97 The representation of the blade, matched against the outline of GMCA’s allegedly infringing product, is as follows:


6.1 A divisional application
98 The application was filed with IP Australia on 22 November 2000. The application claimed the priority of an earlier application which was filed on 9 November 1999 on the basis that the design application was made pursuant to s 22C of the Designs Act 1906 (Cth). The parent application is registered as No. 143550. It covers the design for the shank end of a saw blade.
99 GCMA contends that the design application was not made pursuant to a proper exclusion of material from the purported parent design application in accordance with s 22C and accordingly that the registration is not entitled to divisional status from the priority date of the former application.
100 However the history of the parent application shows that when lodged on 9 November 1999 it claimed the following monopoly:
Monopoly is claimed in the shape or configuration applicable to an area marked “A” of a saw blade as shown in any one of the annexed embodiments or applicable to the entire saw blade as in any one of the annexed embodiments as illustrated in the accompanying drawings.
The area marked A is the shank.
101 On 11 May 2000 the examiner wrote to Black & Decker’s patent attorneys pointing out that the application showed more than one design and that under the Act the applicant could only have one design for their application.
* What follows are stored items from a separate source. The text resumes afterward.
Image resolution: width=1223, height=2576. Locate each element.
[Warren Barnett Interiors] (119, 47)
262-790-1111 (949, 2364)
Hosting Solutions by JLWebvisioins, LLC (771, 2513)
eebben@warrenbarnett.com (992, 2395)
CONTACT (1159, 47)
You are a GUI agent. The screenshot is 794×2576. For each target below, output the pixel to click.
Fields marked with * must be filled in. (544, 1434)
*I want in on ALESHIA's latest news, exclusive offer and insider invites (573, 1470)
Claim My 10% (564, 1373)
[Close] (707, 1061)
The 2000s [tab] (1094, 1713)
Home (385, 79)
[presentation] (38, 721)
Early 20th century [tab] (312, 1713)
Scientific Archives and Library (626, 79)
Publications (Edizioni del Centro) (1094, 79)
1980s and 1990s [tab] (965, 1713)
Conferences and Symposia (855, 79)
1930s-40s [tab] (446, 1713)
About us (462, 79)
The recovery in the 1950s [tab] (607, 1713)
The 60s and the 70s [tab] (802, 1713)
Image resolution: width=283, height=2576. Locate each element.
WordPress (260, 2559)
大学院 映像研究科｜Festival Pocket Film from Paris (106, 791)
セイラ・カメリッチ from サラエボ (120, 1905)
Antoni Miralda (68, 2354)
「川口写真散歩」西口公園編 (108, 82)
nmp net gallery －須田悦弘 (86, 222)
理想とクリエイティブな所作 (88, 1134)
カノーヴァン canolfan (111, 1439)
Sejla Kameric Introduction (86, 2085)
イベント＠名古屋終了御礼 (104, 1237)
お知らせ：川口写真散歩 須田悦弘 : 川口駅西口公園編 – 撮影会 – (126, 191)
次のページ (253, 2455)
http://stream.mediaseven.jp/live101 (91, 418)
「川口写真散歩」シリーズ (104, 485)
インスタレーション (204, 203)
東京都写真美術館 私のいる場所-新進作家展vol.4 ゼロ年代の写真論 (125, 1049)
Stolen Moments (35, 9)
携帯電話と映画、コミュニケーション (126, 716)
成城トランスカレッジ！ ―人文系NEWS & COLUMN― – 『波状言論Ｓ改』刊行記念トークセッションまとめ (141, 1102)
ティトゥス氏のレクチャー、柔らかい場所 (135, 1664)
The letter stated (emphasis in original):
You should choose which design you want on this application and ask us to delete the other application/s.
You may make separate applications for each of the deleted designs under section 22C of the Designs Act. This section gives the later application/s the same lodgement date as your present application, so long as they are lodged before your present application is registered or refused.
102 On 30 March 2001 the attorneys replied forwarding an amended application which confined the statement of monopoly to the area marked A. Thus the parent application was amended so that it was narrowed to include only the shank. Consistently with s 22C the design in suit claimed the balance.
103 The Design is therefore properly entitled to the priority date claimed.
6.2 New and original?
104 Section 17 of the Designs Act 1906 requires that a design be new or original to enable it to be registered. It must be “substantially novel or substantially original, having regard to the nature of the article to which the design is applied”: Ullrich Aluminium Pty Ltd v Dias Aluminium Products Pty Ltd (2006) 153 FCR 437 at [3]. GMCA’s expert Mr Brown considered nine prior saw blades as follows:
(i) Canadian Patent No. 636160;
(ii) US Patent No. 3,802,079;
(iii) US Patent No. 2,621,689;
(iv) Extract from “Popular Mechanics Encyclopaedia of Tools and Techniques” by Oldham, 1994, page 132;
(v) “Power Hand Tool Handbook”, pages 40 – 41, 1980 by Case;
(vi) Bourke Patent US No. 5,755,293;
(vii) Black & Decker European Patent No. 0949 032;
(viii) pages 94, 95 and 106 from “The Complete Book of Tools” by Jackson and Day;
(ix) Disston No. 12 and D23 lightweight saws.
105 With the exception of the Disston saw blades all of these references were provided to Mr Brown by GMCA’s solicitors. None of the references contain a blade with a notch at the front or the same shape as the Design. The Disston blades lack the notch at the front of the Design and any shank at the rear and an angled front edge.
106 Black & Decker’s expert Professor Redmond considered the references and was of the view that none were substantially similar visually to the Design. In my view none of the references showed blades which were substantially similar visually to the Design.
107 I am not satisfied that GMCA has established that the Design was not new and original.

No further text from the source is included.